What if there is no actual large-scale decompression going on in the PC version (and possibly the PSX version)? I mean, we know that the PC version was coded in C++....so what if they decided to use C++ member functions like "seekp" and "seekg" to do non-sequencial read access?
Now think about this for a moment. If they tried to model on the PC how the PSX does its data lookups (direct sector reading, and not using CDFS format) -- which really only works when you can be positive that the data on the disc isn't gonna move around -- then using seekp and seekg to point toward specific bytes of whatever LGP file they are using, then they can essentially copy that portion of the file into a struct array, and then decompress it without needing to decompress the whole LGP file.

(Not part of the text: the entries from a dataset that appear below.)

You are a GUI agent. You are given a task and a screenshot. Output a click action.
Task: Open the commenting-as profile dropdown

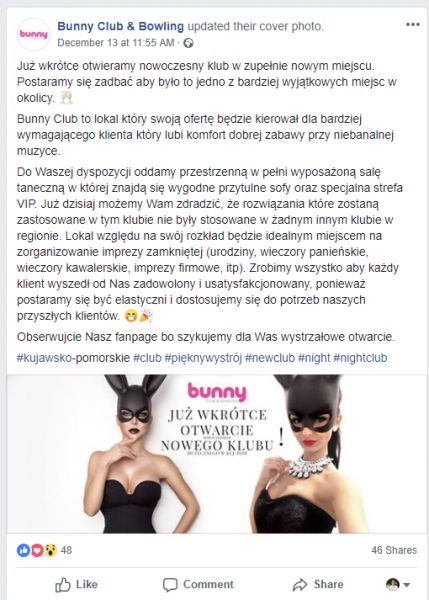(398, 584)

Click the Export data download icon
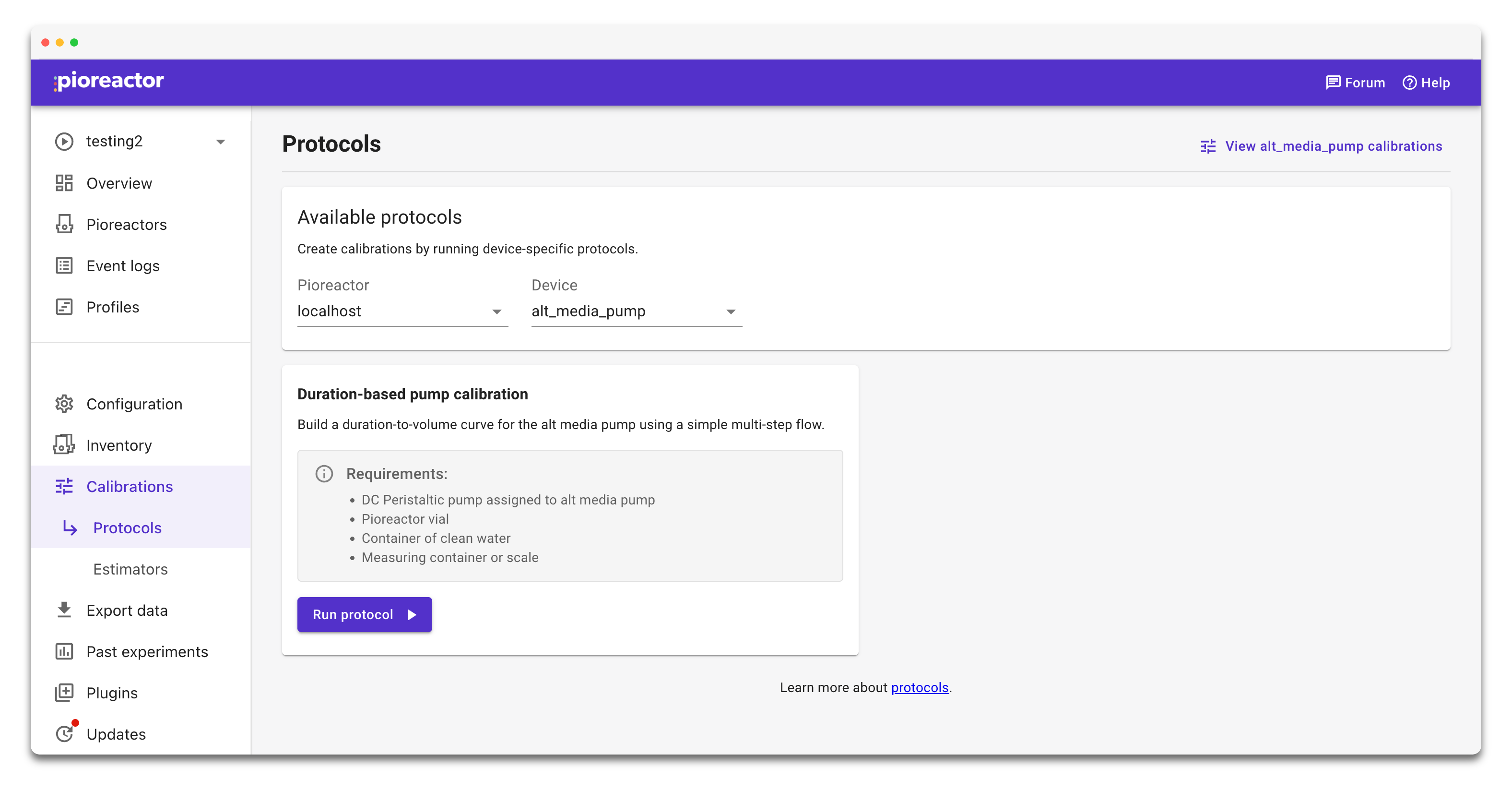[x=65, y=610]
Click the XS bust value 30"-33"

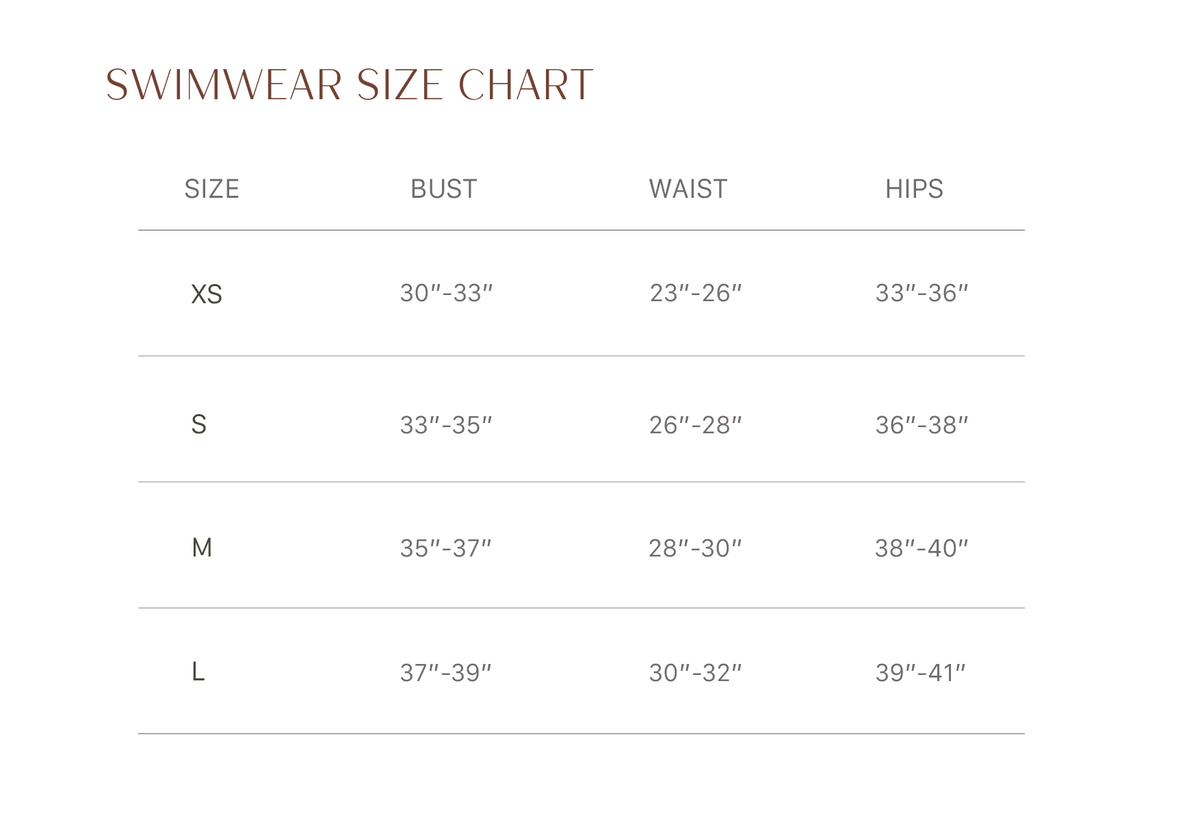pos(447,293)
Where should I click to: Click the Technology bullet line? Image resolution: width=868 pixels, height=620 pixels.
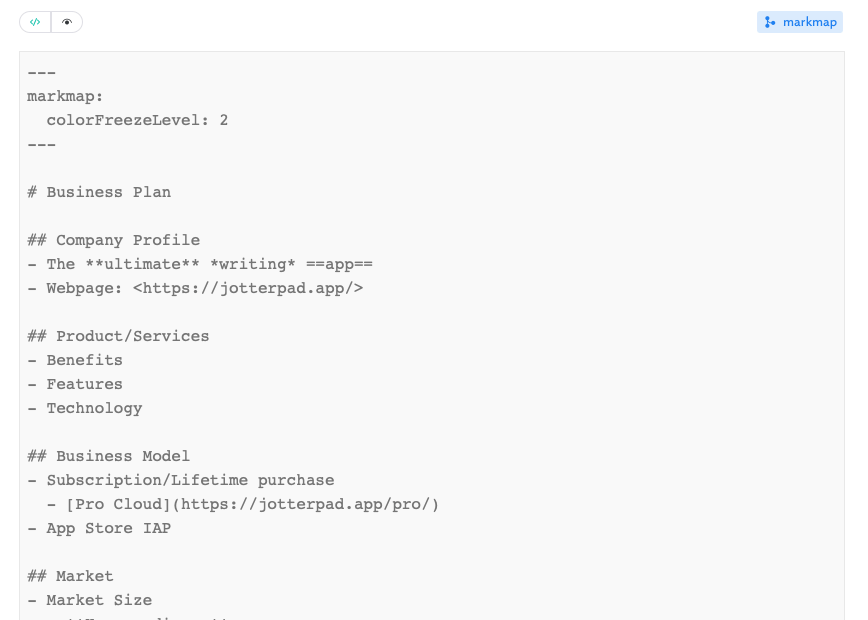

Now, this would also explain why things can go wacky when you try to alter the file and come up with a different size -- for example, let's say the game tries to pull up Cloud's battle model, so it goes to the appropriate LGP file and uses the "seekg" function.....I'll do some code off the top of my head to show what I mean:
(please note that all the data types, byte offsets, and file sizes have been grabbed out of thin air and do not accurately reflect what types they should be...this is more half-psuedocode, basically)
#include <iostream>
#include <fstream>
using namespace std;
//define model data structure
struct model
{
int Polys[InsertArraySizeHere];
int Vertices[InsertArraySizeHere];
int Textures[InsertArraySizeHere];
};
//function prototypes
void getPolyData(model *);
void getVertexData(model *);
void getTextureData(model *);
void decompressData(model *);
int main()
{
*ptrCloud = new model;
//grab cloud's poly, vertex and texture data
getPolyData(*ptrCloud);
getVertexData(*ptrCloud);
getTextureData(*ptrCloud);
//now decompress everything into memory -- and pray the
//struct that you've set up that will hold the decompressed
//data is large enough :)
decompressData(*ptrCloud);
return 0;
}
void getPolyData(model *cloud)
{
fstream file;
fstream *position;
fstream *end_struct;
//open file for random access of data
fstream file("battle.lgp", ios::in | ios::binary);
//jump to end of Cloud's model data, and flag it with a
//pointer
*endofstruct = file.seekg(40L, ios::beg);
//we know that Cloud's compressed poly data occupies bytes 20
//through 40, so we jump to byte 20
*position = file.seekg(-20L, ios::cur);
//increment 'till we hit the end of this model's compressed
//poly data, or the end of the LGP
do
{
for (int i = 0; position < end_struct; i++)
{
file.get(cloud.Polys[i]);
position++;
}
} while (!file.eof());
file.close();
}
void getVertexData(model *cloud)
{
blah blah blah...
}
void getTextureData(model *cloud)
{
yada yada yada.....
}
void decompressData(model *cloud)
{
*insert file bloating sounds here*
}
....using numbered offsets to set the read position to the correct part of the file -- or what it THOUGHT was the correct part of the file, if we are using a drastically changed file whose size is totally different, and would thus make the game convulse if it doesn't have a way of dynamically recalculating the byte offsets in a changed file.
Anyway...thoughts on my code? Oldness, or am I on to something?

-edit-
Ack, the comments got all out of line when it resized the text boarders. Fixed it -- I think....

-2nd Edit-
Did general code cleanup and formatting that I felt like doing.